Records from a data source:
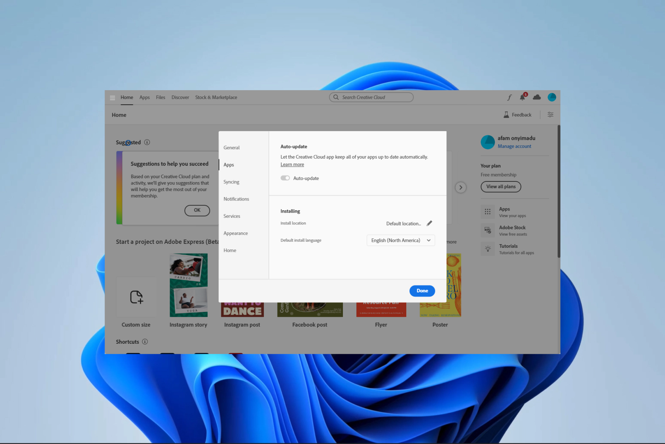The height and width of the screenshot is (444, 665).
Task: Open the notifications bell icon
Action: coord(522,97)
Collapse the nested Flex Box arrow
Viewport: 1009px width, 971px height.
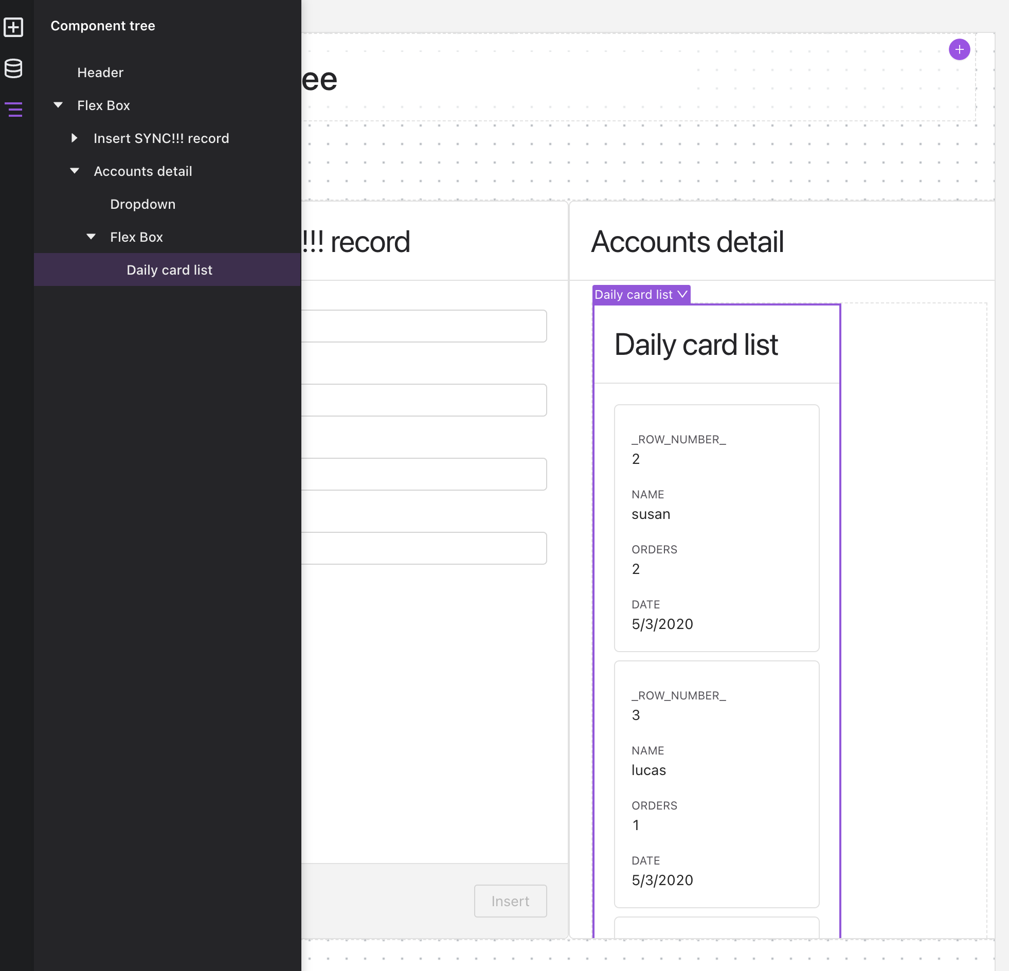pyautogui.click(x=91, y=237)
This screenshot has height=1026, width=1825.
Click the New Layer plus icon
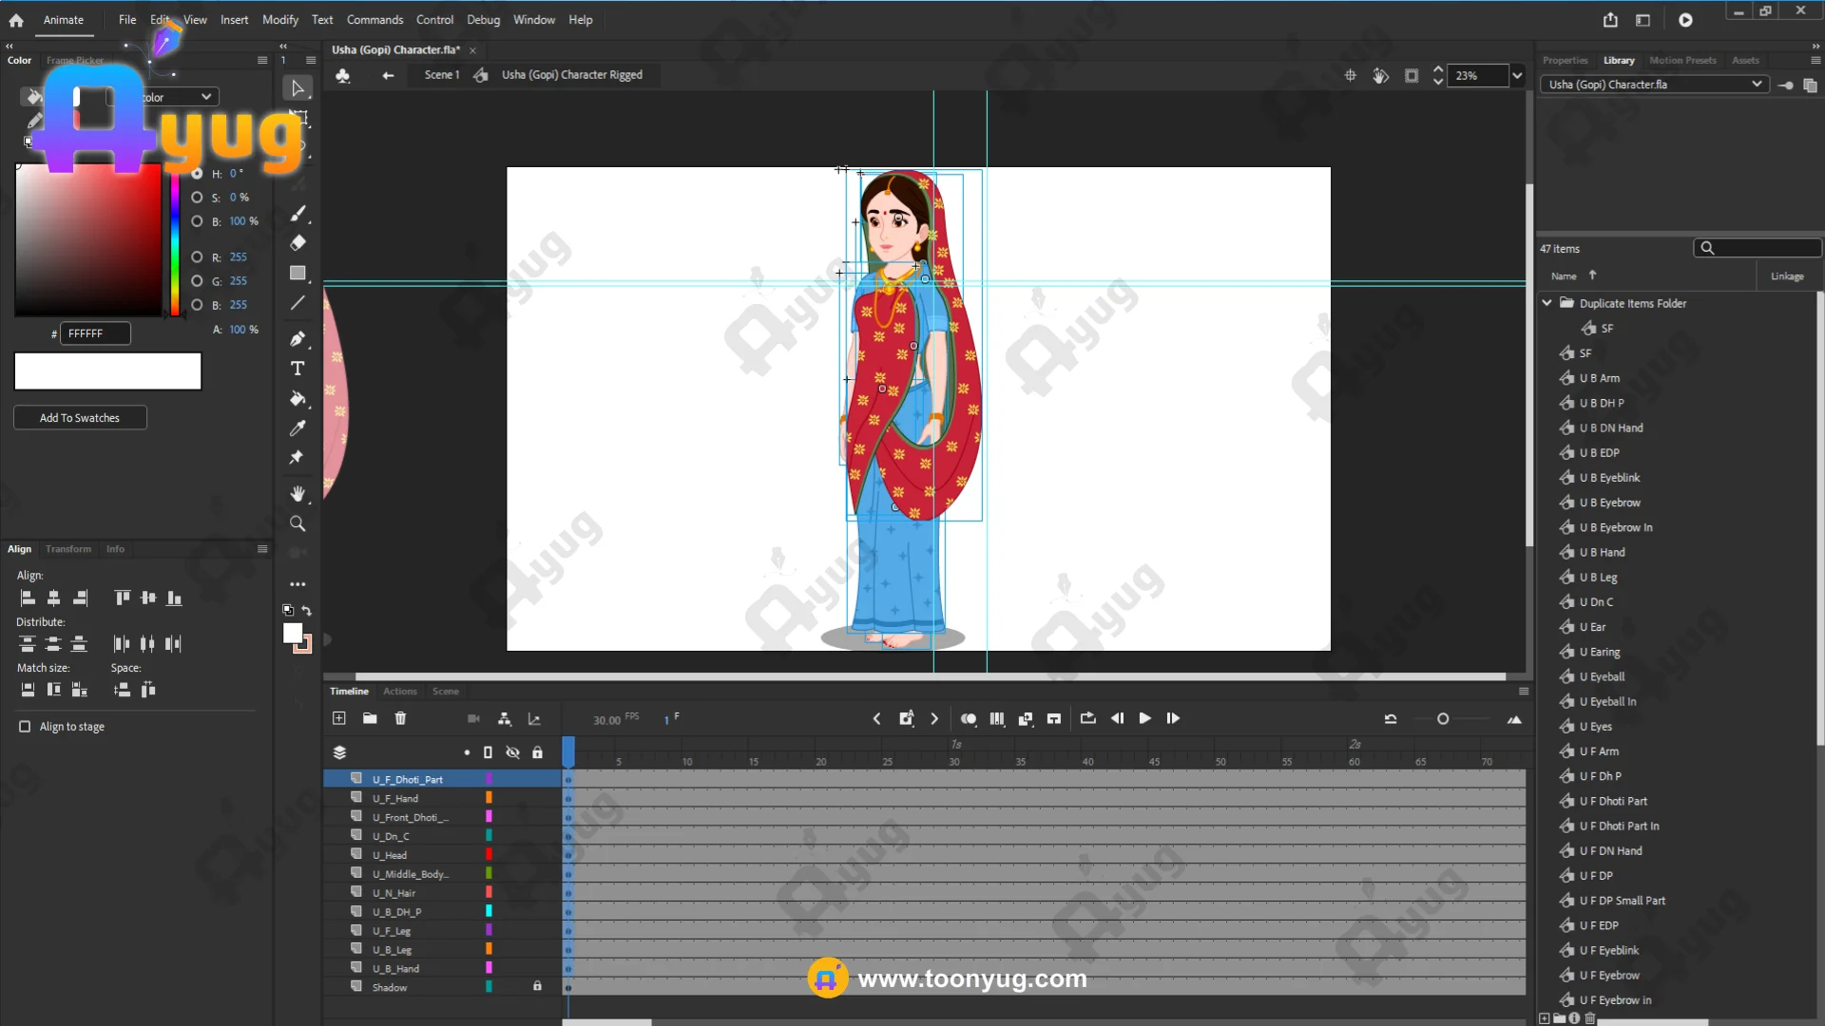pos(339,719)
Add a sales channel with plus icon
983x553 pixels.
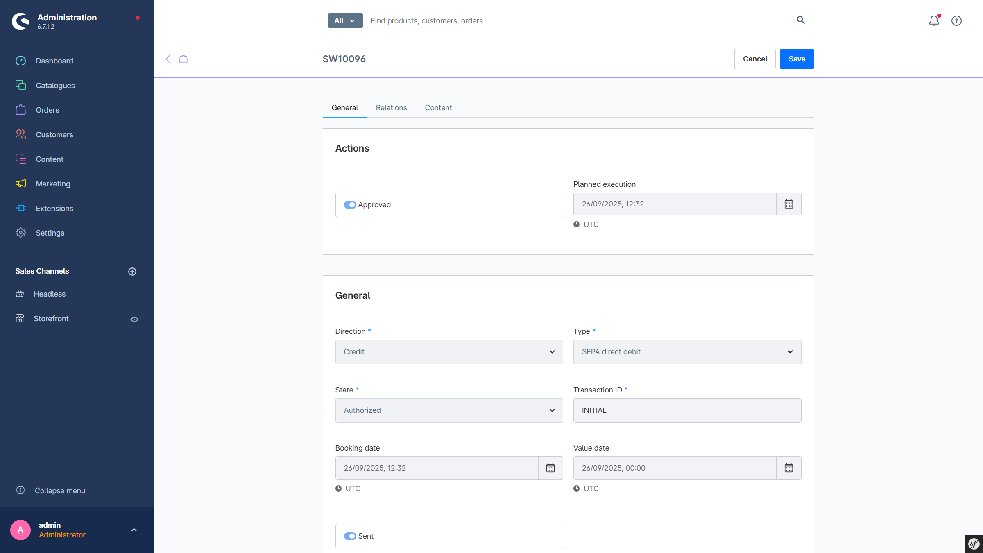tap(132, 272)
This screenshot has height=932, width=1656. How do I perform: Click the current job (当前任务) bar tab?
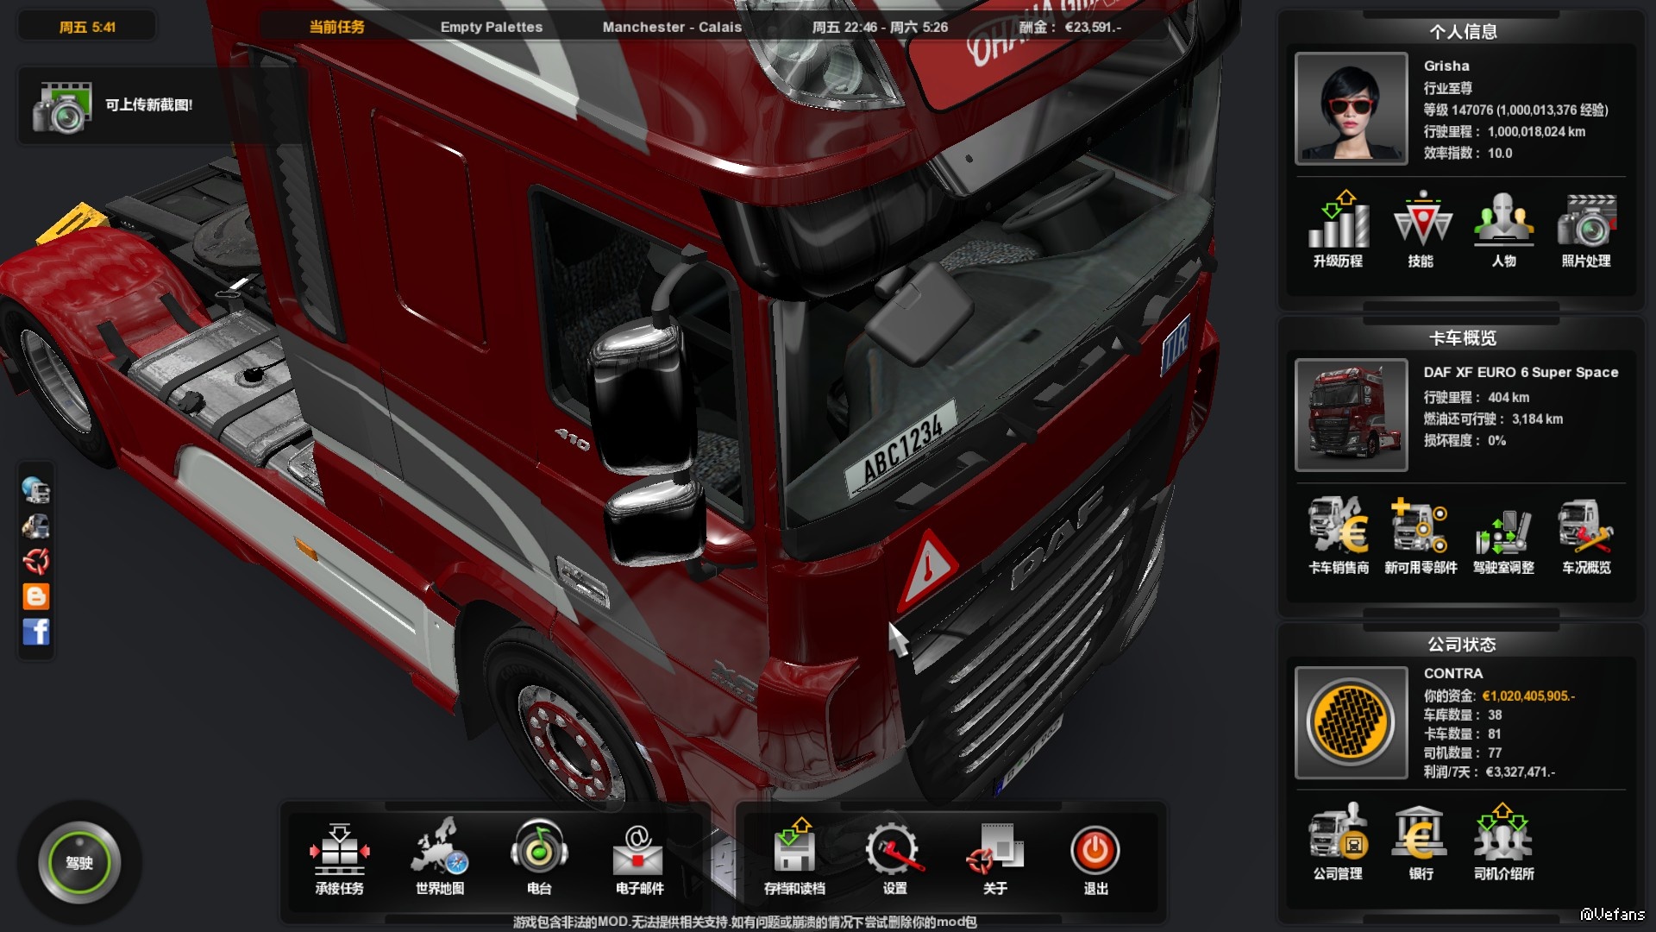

PROBLEM DESCRIPTION:
Lines from the one holding "This screenshot has height=1026, width=1825." to the end of the data, both ends included, are to be given again exactly; no pictures belong in the copy.

EXERCISE RESPONSE:
This screenshot has height=1026, width=1825.
Click the New Layer plus icon
pos(339,719)
Add a sales channel with plus icon
983x553 pixels.
tap(132, 272)
This screenshot has height=932, width=1656. How do I perform: Click the current job (当前任务) bar tab?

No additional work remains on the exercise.